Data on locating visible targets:
++++++++++
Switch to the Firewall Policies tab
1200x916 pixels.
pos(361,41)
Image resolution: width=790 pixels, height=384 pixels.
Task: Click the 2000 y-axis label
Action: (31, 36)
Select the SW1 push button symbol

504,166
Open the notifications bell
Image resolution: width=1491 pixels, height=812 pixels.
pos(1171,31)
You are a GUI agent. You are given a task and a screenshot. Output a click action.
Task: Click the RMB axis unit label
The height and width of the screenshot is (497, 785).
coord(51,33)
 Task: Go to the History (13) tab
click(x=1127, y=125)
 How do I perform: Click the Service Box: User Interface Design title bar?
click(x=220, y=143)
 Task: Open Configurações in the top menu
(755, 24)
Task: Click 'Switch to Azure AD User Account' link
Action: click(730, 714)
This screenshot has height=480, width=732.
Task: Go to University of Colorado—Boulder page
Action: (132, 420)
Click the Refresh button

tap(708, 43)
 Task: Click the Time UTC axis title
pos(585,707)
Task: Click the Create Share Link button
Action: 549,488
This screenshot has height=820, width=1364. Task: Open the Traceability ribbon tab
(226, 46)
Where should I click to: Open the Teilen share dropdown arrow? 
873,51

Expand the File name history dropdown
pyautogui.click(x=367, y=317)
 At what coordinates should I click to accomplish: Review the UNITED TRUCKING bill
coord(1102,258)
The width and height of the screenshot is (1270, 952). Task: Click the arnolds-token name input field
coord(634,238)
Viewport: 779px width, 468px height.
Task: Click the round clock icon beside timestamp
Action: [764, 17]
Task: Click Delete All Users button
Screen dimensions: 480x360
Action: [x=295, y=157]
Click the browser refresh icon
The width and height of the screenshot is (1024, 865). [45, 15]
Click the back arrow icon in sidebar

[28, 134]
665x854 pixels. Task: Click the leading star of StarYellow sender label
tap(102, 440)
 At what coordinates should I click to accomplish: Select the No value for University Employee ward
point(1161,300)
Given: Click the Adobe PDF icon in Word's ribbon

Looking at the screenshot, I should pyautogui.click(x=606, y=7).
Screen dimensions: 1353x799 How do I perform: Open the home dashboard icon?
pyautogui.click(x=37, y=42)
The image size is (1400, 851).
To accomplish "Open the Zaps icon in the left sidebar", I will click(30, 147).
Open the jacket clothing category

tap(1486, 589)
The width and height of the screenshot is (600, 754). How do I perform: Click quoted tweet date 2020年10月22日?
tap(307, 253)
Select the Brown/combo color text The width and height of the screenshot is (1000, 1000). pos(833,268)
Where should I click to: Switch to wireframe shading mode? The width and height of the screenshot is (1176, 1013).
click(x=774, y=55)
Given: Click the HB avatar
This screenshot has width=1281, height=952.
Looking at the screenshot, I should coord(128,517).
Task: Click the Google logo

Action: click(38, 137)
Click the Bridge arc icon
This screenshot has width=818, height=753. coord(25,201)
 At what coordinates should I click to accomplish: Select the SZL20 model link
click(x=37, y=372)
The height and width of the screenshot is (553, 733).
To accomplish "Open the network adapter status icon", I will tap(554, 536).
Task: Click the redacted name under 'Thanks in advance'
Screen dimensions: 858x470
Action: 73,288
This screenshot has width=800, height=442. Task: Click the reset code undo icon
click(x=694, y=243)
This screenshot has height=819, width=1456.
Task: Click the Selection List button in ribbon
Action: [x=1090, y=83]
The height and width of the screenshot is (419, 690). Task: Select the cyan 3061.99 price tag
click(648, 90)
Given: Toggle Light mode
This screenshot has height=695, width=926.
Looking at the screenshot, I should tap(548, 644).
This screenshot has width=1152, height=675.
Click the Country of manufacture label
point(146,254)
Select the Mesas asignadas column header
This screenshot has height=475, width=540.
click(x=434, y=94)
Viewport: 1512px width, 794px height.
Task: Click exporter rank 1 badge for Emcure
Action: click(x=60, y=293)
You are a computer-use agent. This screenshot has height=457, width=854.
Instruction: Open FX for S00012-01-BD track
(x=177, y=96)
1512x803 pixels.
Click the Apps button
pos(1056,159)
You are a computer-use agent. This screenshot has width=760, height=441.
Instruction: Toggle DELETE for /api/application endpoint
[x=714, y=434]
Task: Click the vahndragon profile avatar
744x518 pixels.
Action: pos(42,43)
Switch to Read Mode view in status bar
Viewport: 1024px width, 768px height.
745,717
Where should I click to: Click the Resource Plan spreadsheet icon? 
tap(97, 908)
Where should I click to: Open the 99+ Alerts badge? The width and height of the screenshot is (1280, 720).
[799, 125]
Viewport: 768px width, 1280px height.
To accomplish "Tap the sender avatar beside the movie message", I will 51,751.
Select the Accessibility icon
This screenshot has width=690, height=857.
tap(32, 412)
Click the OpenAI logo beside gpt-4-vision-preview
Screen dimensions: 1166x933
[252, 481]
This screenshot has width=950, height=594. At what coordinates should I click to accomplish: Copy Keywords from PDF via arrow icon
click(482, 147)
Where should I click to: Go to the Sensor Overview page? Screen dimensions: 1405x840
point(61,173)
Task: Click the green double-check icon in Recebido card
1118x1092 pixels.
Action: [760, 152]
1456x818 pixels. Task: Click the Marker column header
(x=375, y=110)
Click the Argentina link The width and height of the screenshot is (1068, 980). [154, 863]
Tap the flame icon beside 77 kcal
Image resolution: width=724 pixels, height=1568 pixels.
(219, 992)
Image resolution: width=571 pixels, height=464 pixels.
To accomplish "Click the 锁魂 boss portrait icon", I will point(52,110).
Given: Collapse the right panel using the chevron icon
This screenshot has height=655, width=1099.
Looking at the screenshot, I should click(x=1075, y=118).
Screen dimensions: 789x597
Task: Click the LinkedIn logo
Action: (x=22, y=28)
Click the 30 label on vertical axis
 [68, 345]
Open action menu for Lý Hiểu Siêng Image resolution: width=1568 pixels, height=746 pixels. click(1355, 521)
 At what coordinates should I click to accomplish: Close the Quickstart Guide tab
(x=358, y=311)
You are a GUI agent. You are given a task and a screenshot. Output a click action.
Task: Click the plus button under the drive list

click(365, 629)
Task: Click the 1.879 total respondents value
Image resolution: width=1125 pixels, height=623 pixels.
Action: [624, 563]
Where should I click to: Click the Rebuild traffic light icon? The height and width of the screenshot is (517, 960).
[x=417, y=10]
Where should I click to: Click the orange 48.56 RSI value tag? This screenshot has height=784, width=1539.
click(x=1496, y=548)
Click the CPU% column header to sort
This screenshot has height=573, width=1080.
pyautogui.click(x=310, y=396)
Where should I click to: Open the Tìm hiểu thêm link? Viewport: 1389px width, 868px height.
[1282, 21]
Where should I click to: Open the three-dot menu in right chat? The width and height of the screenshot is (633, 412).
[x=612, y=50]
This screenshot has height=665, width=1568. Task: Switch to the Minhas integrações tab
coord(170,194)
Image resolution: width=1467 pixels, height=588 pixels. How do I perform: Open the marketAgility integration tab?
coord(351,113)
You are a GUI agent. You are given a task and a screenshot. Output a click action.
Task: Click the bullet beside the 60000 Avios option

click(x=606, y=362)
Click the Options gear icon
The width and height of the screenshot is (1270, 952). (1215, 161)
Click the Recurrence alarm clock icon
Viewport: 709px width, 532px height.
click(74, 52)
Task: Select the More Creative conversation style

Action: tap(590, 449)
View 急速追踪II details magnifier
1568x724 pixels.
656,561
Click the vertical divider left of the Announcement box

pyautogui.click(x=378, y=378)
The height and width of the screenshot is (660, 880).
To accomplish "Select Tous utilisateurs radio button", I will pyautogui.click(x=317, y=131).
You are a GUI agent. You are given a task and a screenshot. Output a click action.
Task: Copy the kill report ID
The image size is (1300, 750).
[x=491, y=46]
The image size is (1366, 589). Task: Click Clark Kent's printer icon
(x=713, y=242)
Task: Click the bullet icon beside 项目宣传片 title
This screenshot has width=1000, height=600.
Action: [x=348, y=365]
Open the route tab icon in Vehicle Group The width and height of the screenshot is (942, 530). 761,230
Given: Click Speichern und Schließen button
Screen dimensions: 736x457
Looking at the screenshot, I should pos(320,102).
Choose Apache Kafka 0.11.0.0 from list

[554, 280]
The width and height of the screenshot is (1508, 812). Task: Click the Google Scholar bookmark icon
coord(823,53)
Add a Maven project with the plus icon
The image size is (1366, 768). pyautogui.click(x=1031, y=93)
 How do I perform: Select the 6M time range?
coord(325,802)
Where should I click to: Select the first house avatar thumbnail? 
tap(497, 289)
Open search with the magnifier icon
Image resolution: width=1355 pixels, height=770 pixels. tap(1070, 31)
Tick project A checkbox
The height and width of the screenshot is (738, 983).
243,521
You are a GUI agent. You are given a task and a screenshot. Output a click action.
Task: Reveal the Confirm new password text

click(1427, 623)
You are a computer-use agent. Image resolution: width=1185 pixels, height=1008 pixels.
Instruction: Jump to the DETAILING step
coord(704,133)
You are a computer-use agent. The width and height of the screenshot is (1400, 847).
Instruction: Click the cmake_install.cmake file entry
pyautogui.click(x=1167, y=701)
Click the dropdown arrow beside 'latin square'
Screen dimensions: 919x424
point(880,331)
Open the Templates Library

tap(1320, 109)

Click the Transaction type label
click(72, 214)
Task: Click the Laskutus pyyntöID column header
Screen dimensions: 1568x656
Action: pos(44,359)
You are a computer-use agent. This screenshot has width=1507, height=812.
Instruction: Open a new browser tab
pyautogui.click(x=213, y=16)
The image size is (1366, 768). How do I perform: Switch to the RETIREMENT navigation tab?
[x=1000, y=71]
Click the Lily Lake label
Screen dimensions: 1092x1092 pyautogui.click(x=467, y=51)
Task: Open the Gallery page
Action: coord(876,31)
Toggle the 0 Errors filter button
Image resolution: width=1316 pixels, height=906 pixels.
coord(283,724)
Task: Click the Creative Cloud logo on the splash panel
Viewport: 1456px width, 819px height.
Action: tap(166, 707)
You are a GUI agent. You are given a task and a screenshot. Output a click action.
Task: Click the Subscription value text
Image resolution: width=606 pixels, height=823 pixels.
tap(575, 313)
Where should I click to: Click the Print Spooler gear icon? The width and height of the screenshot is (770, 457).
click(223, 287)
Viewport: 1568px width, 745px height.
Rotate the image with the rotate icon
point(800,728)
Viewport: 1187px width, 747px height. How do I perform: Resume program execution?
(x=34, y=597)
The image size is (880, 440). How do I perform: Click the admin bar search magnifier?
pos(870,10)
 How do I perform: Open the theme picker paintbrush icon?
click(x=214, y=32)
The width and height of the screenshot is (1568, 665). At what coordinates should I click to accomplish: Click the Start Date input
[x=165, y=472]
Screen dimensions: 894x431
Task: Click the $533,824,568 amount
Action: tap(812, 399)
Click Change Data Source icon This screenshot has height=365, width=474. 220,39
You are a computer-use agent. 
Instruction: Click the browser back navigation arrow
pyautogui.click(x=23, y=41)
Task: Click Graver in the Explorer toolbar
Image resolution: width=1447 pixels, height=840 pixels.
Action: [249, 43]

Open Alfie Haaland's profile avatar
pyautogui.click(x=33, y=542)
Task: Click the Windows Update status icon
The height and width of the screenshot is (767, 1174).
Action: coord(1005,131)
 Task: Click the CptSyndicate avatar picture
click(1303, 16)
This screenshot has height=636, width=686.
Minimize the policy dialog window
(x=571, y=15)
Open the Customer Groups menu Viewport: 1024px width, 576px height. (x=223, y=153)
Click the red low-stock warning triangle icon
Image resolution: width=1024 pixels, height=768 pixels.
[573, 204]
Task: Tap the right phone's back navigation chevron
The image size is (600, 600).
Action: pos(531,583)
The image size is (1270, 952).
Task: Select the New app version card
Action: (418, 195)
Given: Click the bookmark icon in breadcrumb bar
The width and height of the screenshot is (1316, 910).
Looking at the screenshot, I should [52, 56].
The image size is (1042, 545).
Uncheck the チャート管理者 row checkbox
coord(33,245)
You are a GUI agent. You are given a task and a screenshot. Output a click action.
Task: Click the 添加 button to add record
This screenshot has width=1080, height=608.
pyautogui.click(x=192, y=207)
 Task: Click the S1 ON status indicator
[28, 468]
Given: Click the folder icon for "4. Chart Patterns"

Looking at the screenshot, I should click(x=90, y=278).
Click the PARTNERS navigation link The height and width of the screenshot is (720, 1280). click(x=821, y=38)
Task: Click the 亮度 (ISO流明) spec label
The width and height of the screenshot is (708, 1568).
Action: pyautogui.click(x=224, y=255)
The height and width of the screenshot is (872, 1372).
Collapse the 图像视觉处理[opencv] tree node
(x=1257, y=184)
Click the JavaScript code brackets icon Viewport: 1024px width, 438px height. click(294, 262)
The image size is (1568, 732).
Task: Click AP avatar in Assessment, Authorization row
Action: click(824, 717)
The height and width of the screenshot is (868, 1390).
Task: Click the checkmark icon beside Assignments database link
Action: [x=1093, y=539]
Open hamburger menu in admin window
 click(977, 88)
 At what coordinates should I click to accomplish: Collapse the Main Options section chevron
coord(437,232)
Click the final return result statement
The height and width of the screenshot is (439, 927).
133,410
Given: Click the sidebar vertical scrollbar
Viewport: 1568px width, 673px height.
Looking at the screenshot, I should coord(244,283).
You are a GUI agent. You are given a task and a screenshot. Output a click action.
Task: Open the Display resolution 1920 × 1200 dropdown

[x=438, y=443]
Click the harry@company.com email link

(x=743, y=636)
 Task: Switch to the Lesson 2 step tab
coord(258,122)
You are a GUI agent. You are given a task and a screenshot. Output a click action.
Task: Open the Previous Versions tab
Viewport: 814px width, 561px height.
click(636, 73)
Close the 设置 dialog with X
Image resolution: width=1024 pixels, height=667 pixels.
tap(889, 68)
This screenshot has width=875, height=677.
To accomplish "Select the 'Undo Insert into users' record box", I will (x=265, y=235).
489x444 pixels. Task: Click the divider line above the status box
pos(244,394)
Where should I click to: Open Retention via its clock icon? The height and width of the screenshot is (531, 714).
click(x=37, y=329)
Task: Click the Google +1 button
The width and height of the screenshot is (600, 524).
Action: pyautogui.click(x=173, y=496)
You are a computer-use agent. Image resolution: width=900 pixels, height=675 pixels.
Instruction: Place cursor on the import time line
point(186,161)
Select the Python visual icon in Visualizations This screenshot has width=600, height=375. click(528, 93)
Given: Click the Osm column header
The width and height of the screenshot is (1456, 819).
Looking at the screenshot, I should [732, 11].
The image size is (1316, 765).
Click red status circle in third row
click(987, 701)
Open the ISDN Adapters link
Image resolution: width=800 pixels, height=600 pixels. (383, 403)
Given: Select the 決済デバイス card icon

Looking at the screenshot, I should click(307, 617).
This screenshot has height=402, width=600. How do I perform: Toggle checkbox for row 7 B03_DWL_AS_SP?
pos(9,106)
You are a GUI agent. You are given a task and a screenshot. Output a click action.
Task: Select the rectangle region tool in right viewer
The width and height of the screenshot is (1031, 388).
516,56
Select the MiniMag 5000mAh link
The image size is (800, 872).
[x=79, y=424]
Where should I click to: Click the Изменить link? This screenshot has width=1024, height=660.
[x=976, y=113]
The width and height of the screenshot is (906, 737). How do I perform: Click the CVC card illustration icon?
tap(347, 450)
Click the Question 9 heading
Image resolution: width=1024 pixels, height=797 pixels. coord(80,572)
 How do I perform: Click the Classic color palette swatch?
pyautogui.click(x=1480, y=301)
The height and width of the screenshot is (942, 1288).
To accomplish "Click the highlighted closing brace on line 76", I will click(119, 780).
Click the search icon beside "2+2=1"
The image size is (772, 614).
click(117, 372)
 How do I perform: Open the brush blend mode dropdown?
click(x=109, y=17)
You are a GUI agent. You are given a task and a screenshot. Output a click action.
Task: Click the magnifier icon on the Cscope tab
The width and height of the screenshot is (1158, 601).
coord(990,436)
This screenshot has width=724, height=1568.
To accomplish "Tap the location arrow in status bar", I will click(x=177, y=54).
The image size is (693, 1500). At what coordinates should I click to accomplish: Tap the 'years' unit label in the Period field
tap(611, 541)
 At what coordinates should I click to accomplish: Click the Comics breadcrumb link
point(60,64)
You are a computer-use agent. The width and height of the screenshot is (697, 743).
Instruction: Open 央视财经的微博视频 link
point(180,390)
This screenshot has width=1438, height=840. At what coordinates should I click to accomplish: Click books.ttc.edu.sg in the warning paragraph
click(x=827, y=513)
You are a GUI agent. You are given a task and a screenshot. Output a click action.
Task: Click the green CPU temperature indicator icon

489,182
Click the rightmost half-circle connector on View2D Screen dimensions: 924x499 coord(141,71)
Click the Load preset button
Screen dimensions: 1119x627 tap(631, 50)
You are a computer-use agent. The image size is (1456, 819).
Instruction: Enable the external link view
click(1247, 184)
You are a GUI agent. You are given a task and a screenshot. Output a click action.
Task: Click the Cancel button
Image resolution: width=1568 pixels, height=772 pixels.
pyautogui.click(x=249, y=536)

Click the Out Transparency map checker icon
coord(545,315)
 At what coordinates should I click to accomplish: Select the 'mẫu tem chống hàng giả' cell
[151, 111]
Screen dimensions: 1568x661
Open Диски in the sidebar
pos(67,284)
++++++++++
● **TASK INSTRUCTIONS**: Rewrite the records starting at the line that contains "How do I perform: Select the 6M time range?" and ending at the line that contains "Image resolution: width=1355", requests included. Scale every coordinate and every width and height value in the answers by 0.8, round each result to a whole number with halves rounded up, and leave the numbers in the requests unchanged.

● **RESPONSE**:
 How do I perform: Select the 6M time range?
coord(260,642)
Where should I click to: Select the first house avatar thumbnail? 
tap(398, 231)
Open search with the magnifier icon
Image resolution: width=1084 pixels, height=616 pixels. tap(856, 25)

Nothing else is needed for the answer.